README.md•3.97 kB
# Practera MCP Server
An MCP (Model Context Protocol) server that provides access to Practera's GraphQL API, allowing AI models to query Practera learning data.
## Why Practera MCP?
With this MCP server, you can use LLMs to analyze Practera projects and assessments. For now, this is only available to learning designers (author users).
Here are some examples of how you can use this MCP server:
- Analyze the structure of a project and look for how it can be extended, compressed.
- Restructure the project for different grade levels or different audiences.
- Evaluate the assessments in the project and look for how they can be improved.
- Generate project blueprints and templates.
- Generate assessments and questions
- Create a common cartridge version of a project, or import projects from other LMS data files.
## Roadmap
[ ] Support metrics API for generating LLM reports
[ ] Support OAuth 2.1 for secure access
[ ] Support dynamic creation of assessments, milestones, activities, tasks
[ ] Support generation of media assets
[ ] Dynamic resource/tool/prompt selection based on project context
## Features
- Server-Sent Events (SSE) transport for MCP
- AWS Lambda deployment support
- GraphQL integration with Practera API
- Region-specific endpoints
- API key authentication
- OAuth 2.1 support for secure access
## Prerequisites
- Node.js 18+
- npm
- AWS account (for deployment)
- Practera API key
- OAuth client credentials (for OAuth authentication)
## Installation
1. Clone this repository
2. Install dependencies:
```
npm install
```
## Local Development
1. Start the server in development mode:
```
npm run dev
```
2. The server will be available at `http://localhost:3000/sse`
3. OAuth endpoints will be accessible at `http://localhost:3000/oauth/*`
## Build
To build the project for deployment:
```
npm run build
```
## Deployment to AWS Lambda
1. Make sure you have [AWS CLI](https://aws.amazon.com/cli/) installed and configured.

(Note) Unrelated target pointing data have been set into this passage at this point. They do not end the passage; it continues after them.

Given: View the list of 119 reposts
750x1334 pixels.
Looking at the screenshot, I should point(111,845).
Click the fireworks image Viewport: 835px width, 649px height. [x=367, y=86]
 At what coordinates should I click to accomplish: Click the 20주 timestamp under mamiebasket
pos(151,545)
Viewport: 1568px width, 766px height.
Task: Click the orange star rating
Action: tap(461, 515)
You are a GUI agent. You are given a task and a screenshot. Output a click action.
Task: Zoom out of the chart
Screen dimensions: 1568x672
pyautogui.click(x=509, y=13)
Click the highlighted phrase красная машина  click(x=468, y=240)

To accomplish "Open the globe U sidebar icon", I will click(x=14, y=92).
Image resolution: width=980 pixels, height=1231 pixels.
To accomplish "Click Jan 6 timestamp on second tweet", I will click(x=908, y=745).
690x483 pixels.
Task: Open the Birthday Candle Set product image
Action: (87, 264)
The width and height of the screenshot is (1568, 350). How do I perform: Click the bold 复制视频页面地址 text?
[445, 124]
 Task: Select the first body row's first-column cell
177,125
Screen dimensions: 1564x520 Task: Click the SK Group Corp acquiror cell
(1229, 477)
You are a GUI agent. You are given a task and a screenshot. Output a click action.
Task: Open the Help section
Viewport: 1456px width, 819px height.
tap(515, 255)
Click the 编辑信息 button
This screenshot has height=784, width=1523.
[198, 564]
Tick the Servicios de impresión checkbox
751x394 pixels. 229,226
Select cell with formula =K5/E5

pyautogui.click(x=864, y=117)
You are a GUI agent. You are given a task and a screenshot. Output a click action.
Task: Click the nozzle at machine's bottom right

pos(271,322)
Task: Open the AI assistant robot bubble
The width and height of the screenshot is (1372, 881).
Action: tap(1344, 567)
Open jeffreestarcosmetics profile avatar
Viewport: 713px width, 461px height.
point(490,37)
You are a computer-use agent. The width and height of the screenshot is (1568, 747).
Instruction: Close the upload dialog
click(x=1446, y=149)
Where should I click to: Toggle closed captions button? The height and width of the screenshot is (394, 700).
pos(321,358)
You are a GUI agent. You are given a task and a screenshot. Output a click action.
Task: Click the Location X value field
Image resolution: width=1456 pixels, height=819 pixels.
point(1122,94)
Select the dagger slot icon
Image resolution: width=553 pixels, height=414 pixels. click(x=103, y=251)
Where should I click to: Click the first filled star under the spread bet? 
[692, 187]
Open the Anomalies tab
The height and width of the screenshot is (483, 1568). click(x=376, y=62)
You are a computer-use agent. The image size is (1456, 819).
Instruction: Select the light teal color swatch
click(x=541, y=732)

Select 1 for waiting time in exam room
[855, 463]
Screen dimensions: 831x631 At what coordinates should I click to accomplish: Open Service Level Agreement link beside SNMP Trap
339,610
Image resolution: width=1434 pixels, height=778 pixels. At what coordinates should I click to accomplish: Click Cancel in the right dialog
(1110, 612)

2. Set up your OAuth configuration parameters:
```
export PRACTERA_CLIENT_ID=your_client_id
export REDIRECT_URI=your_redirect_uri
export ISSUER_URL=your_issuer_url
export BASE_URL=your_base_url
```
3. Deploy using the Serverless Framework:
```
npm run deploy -- --param="practeraClientId=$PRACTERA_CLIENT_ID" --param="redirectUri=$REDIRECT_URI" --param="issuerUrl=$ISSUER_URL" --param="baseUrl=$BASE_URL"
```
## Authentication Methods
### API Key Authentication
For simple integration, you can use API key authentication by providing:
- `apikey` parameter in each tool call
- `region` parameter to specify the Practera region
### OAuth 2.1 Authentication (coming soon)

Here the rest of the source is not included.